Date Published: June 14, 2019
Publisher: Public Library of Science
Author(s): Amreen Ahmad, Anil Kumar Verma, Sri Krishna, Anjana Sharma, Neeru Singh, Praveen Kumar Bharti, Luzia Helena Carvalho.
Accurate and timely diagnosis is very critical for management, control and elimination of the malaria. Malaria rapid diagnostic tests (RDTs) have improved the diagnosis and management of malaria in remote areas, community and places where microscopy is not available for diagnosis. According to WHO report 2018, Plasmodium falciparum malaria constitutes more than 50% of malaria cases in India. Most of the RDTs used for diagnosis of falciparum malaria today employ HRP2 as a target antigen. However, low density parasitemia and deletion of hrp-2 gene in P. falciparum leads to false negative results and necessitates the development of alternative/ new or improved RDT for malaria diagnosis. We have analysed the genetic diversity and homology modelling of Pfgdh (glutamate dehydrogenase), ldh (lactate dehydrogenase) and aldolase genes in P. falciparum isolates from the eight endemic states of India to assess their potential as antigen for RDT development. We observed negligible sequence diversity in Pfgdh in comparison to the low level of diversity in ldh and aldolase gene. No structural or functional changes were observed in modelling studies and all three genes were under negative purifying selection pressure. The highly conserved nature of pfgdh gene suggests that GDH could be a potential target molecule for Pan/Pf diagnostic test for malaria.
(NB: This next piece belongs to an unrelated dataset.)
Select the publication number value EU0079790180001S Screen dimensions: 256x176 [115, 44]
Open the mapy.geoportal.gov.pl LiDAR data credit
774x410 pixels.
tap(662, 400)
Malaria imposes heavy health and socioeconomic burden on tropical and sub-tropical regions of the world with an estimated 219 million cases and 435 000 deaths in 2017 . India contributed about 85% of total malaria burden in the South East Asia Region . Majority of malaria cases and deaths in India are reported from rural areas of the state with dominant tribal population. These include Odisha, Chhattisgarh, Jharkhand, Madhya Pradesh, Maharashtra, West Bengal, Karnataka, Assam Gujarat and North- Eastern (NE) states . In these states, malaria endemic districts are located in hilly, densely forested, remote, inaccessible areas and are often marred by inadequate health care facilities. Lackadaisical health care seeking behaviour and socio-economic backwardness add further salt to injury . The WHO has set the goal of malaria elimination by 2030 . However, this aim can only be achieved when all the indigenous cases of malaria are diagnosed correctly and treated properly through the available diagnostic tools like microscopy, Rapid Diagnostic Test (RDT) and Polymerase Chain Reaction (PCR). Microscopy is considered ideal for malaria diagnosis but it has several limitations including requirement of skilled microscopist for interpretation of results and poor sensitivity in detecting low-level parasitaemia . With RDT, it is possible to diagnose malaria instantly in the field, rural and poor health care settings where microscopy is not available and clinicians have to make quick decision for case management. The ease of handling and prompt diagnosis has made malaria RDTs more popular. Since, its introduction, the sales of malaria RDTs has grown tremendously with distribution of 1.92 billion RDT globally during 2010–2017. About 276 million RDT were sold in 2017 alone in the world. Due to high prevalence of malaria, the WHO Africa region was on the biggest consumer of RDT (223 million) in 2017 . The sales and use of RDT has increased from 10.6 million to 15.2 million with the total use of 118.1 million RDT units for malaria diagnosis during 2010–2017 in India, [1, 5].
A total of 514 microscopy and PCR positive samples (which were available in sufficient quantity) for P. falciparum were selected for present study from a previous PfHRP-2 study . The sizes of pfgdh, pfldh and Pfaldolase amplified gene products were 1243bp, 924bp and 921bp respectively.
Diagnosis is critical for achieving the goal of malaria elimination set by the government of India by 2030. Rapid diagnostic tests (RDTs) are the major diagnostic tool particularly used in field and community surveys in malaria endemic countries with under-equipped health care infrastructures. The WHO has issued recommendations about the choice of RDTs, however selection of right RDT remains difficult for most users in endemic countries because of variation in targeted antigen in local parasitic population [34, 35]. One of the most important, but least studied of these factors is genetic variability of the target antigens of malaria parasite. [36, 37].